MyEvent[Symbol.caseMatch] = (matchVal) -> matchVal instanceof Event ? matchVal : null;
class Click extends MyEvent {...};
...

case(event.get()) {
    when ^Click with {position:[x,y]} -> ...;
    when ^KeyPress with {key_name:"Q"} -> ...;
    when ^KeyPress with {key_name:"up arrow"} -> ...;
    when ^KeyPress -> ...;
    when otherEvent -> throw new Exception(`Unrecognized event: ${otherEvent});
}

Python interprets all bare idents as ident-matchers, which match all values and bind them to that name. It interprets all dotted idents as variables, evaluating the reference and treating its value as a primitive matcher.

So in python, case foo: auto-succeeds and binds the value to the name "foo" for the RHS, while case foo.bar: ... evaluates foo.bar from the surrounding scope and matches the result against the match value, establishing no bindings.

I'm pretty sure this is a no-go in general for JS, and we need to solve the "ident matcher vs variable" problem a different way. In my current proposal, you can do variable matching with a computed-matcher, like when ^foo -> ...;; it'll evaluate the expression after the ^, and do either a primitive-match or invoke the matcher protocol, depending on whether the result is a primitive or an object.


Summary

Python's proposal is virtually identical to mine, modulo spelling. Differences are:

  • No arbitrary matcher protocal. Instead, built-in instanceof matching when the match pattern looks like foo(), with a slightly custom syntax to run an object-matcher on the match value as well (or, since Python has sequence-y classes, an array-matcher).

    (Technically you can metaprogram your way into an arbitrary-matcher protocol here, by making a class with a tricksy __instancecheck__() method.)

  • Handles the "ident-matcher" vs "variable-value matcher" by making all idents the first, and all dotted-idents the second. (Mine does variable-value matching by way of computed-matchers.)

  • Their or-patterns impose slightly more restrictions that I currently do, but I'm not opposed to going their way too if necessary.

  • They don't have an and-pattern.

PEP 642

PEP 642 is based on the objection that 634 has confusion between "ident matchers" (always match, introduce the named binding) and "variable-value matchers" (match conditionally against the value of the expression, introduce no binding). 634 avoids the confusion by separating them syntactically - bare idents are ident matchers unless they're one of the predefined primitive idents, dotted-idents are variable-value matchers. My proposal avoids the confusion by making idents ident-matchers unless they're predefined primitive idents, computed-value matchers handle variable values.
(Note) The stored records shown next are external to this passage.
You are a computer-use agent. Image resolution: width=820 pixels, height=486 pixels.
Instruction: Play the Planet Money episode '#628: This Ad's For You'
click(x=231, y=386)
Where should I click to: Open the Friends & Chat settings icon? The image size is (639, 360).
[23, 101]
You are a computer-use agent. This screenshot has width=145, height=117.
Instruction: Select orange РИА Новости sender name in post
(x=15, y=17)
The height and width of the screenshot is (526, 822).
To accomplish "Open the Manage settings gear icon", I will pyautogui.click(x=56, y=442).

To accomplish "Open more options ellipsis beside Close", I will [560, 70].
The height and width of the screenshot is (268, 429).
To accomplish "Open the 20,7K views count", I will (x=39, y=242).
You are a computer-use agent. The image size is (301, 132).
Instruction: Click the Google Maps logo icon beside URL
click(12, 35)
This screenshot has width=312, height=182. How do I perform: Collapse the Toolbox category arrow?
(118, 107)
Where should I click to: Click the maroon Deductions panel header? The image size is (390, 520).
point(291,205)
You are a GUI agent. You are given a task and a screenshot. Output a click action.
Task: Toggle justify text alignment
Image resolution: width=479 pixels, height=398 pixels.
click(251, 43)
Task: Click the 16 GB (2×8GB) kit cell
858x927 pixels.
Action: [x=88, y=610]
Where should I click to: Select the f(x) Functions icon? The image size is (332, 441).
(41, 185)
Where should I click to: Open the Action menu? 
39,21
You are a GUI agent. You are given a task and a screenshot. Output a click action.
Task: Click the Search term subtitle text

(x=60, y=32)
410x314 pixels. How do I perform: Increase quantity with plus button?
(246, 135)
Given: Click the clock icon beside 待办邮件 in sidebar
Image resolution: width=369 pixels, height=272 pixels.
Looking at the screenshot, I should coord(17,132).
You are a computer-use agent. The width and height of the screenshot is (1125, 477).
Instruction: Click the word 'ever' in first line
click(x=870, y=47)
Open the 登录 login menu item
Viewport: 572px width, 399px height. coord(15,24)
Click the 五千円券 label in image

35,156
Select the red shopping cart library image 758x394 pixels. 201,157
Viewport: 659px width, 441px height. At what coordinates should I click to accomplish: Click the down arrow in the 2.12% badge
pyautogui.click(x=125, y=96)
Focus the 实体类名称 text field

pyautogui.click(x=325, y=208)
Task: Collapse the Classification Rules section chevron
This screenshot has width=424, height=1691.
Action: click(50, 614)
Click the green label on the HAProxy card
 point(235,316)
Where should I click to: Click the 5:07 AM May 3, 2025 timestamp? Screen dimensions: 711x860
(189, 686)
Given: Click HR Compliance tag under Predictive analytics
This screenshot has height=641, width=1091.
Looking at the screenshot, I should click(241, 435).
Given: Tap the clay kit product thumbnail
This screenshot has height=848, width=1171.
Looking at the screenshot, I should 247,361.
Both of these have the potential issue that it prevents us from adding new predefined idents to the language without potentially breaking patterns using those idents. (Normally we can introduce new ones if we want, by making them assignable, like undefined.)

642's solution is instead to make all idents variable-value matchers, and instead doing ident-matcher purely via as ident clauses, with them allowed to be used on their own. If I adopted this into my proposal, it would simplify some aspects; the default would be computed-value matching, with primitives simply resolving to their value.

Here are some examples of applying this:

when [head, ...tail] -> ...; (tests that matchValue.length is >=1, binds [0] to "head" and rest to "tail")
~becomes~
when [as head, ...as tail] -> ...;
when {foo} -> ...; (tests that matchValue.foo exists, binds it to "foo")
~unchanged~
(I think it's fine to still accept this as working)
when {foo:bar} -> ...; (tests that matchValue.foo exists, binds it to "bar")
~becomes~
when {foo:as bar} -> ...;
when {foo:(bar)} -> ...; (tests that matchValue.foo == bar)
~becomes~
when {foo:bar} -> ...;
when or((LF) | (CR)) -> ...; (tests that matchValue equals LF or CR, binds nothing)
~becomes~
when LF | CR -> ...;
~or~
when (LF | CR) as ch -> ...; (if you want to bind)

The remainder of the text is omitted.